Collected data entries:
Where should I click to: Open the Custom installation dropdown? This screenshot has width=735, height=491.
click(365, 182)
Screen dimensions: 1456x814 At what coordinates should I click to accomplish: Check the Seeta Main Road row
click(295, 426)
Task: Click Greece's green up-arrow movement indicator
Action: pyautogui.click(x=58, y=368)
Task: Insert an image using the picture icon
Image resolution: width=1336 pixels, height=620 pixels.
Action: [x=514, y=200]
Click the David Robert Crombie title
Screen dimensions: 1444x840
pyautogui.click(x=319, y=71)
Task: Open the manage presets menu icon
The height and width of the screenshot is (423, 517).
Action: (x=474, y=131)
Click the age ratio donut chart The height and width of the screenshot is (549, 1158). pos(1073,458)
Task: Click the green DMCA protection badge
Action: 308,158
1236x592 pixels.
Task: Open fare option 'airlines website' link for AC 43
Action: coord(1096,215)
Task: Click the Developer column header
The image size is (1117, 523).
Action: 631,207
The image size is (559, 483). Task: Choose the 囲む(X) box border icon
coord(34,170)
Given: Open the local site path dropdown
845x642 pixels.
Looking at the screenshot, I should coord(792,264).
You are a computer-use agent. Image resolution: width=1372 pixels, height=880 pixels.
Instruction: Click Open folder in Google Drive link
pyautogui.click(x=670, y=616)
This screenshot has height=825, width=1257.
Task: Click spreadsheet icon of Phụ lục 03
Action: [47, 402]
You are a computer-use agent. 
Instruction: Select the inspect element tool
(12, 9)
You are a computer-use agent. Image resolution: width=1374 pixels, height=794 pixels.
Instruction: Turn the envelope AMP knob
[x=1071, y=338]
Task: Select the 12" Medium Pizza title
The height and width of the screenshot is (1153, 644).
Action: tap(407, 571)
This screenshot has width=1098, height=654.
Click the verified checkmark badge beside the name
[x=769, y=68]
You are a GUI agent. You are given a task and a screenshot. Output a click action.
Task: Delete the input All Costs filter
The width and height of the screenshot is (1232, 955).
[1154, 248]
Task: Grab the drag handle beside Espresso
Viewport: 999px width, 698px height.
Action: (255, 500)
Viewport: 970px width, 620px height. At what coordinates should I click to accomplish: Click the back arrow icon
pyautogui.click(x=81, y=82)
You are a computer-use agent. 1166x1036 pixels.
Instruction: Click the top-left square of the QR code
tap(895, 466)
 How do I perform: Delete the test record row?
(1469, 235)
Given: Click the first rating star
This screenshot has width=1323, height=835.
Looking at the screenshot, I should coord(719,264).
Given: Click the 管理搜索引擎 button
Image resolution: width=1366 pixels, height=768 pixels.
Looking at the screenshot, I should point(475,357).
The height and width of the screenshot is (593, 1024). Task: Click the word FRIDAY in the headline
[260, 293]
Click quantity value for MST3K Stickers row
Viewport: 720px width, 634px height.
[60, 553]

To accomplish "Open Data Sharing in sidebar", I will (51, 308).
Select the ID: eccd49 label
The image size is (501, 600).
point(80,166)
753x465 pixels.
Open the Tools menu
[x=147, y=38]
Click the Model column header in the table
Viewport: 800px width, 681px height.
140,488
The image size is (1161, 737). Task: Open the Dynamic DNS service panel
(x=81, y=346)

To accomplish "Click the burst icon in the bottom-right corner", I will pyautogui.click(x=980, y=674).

WHAT YOU WILL DO:
An answer is complete only when it holds every line above containing the string "column".

EXPECTED ANSWER:
Task: Click the Developer column header
Click the Model column header in the table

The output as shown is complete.